Jeremy
Architecture

Infrastructure

Deep dive into the Cloudflare services that power Jeremy.

Jeremy runs entirely on Cloudflare's developer platform. This page covers each service, how Jeremy uses it, and relevant configuration details.

Workers

Cloudflare Workers provides the serverless compute layer for Jeremy's API and frontend.

  • 0ms cold start -- Workers run on Cloudflare's edge network with no cold start penalty.
  • Handles all HTTP requests -- API routes, authentication, static asset serving, and ingestion orchestration.
  • Compatibility -- requires the nodejs_compat compatibility flag for Node.js API support.

D1

D1 is Cloudflare's distributed SQLite database.

  • Stores structured data -- libraries, documentation chunks, user accounts, sessions, and API keys.
  • SQLite semantics -- full SQL support with transactions, indexes, and foreign keys.
  • Migrations -- schema changes are applied with wrangler d1 migrations apply.

See Database Schema for the complete table definitions.

Vectorize

Vectorize is Cloudflare's vector database for similarity search.

  • 768-dimension vectors -- matches the output of the bge-base-en-v1.5 embedding model.
  • Cosine similarity -- vectors are compared using cosine distance for semantic matching.
  • Metadata filtering -- queries are filtered by libraryId so searches are scoped to a single library.
  • Index configuration -- created with wrangler vectorize create docs-index --dimensions=768 --metric=cosine.

Workers AI

Workers AI runs machine learning models on Cloudflare's infrastructure.

  • Model -- @cf/baai/bge-base-en-v1.5, a text embedding model that produces 768-dimension vectors.
  • Batch processing -- supports embedding up to 100 texts per API call, used during bulk ingestion.
  • Used for both ingestion and query -- the same model embeds documentation chunks during ingestion and search queries at query time, ensuring consistent vector representations.

R2

R2 is Cloudflare's S3-compatible object storage.

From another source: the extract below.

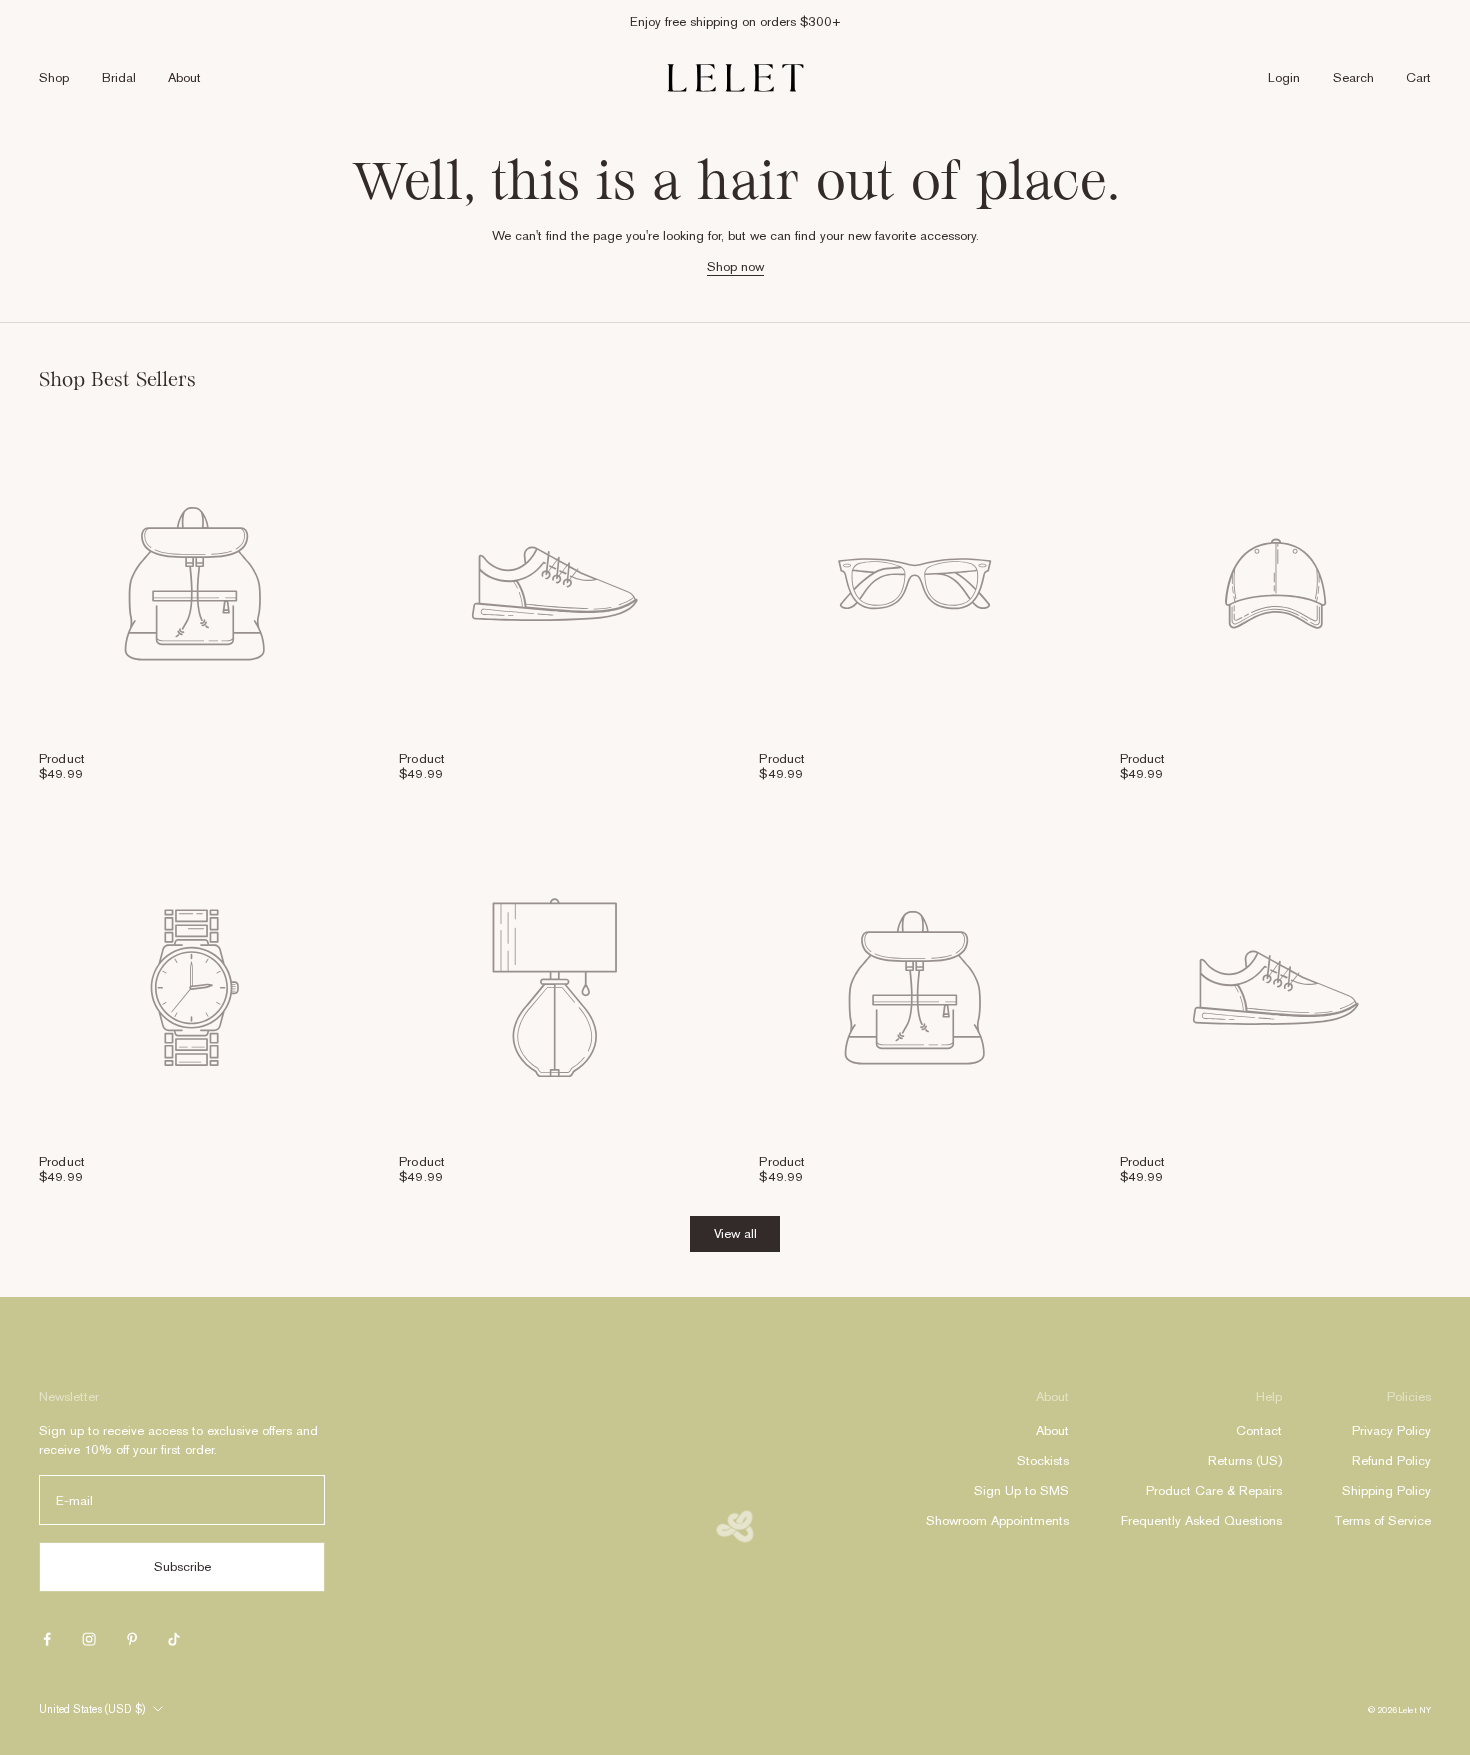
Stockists (1043, 1460)
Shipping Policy (1386, 1490)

  • Raw chunk backup -- stores the original chunk data from each ingestion run.
  • Recovery -- enables restoring chunks without re-fetching from the documentation source.
  • S3-compatible API -- accessible via the Workers R2 binding or standard S3 clients.

Browser Rendering

Browser Rendering provides headless Chromium instances on Cloudflare.

  • Puppeteer integration -- accessed via the @cloudflare/puppeteer package using the BROWSER binding.
  • JavaScript rendering -- loads documentation pages with full JavaScript execution, capturing content that isn't available in the raw HTML.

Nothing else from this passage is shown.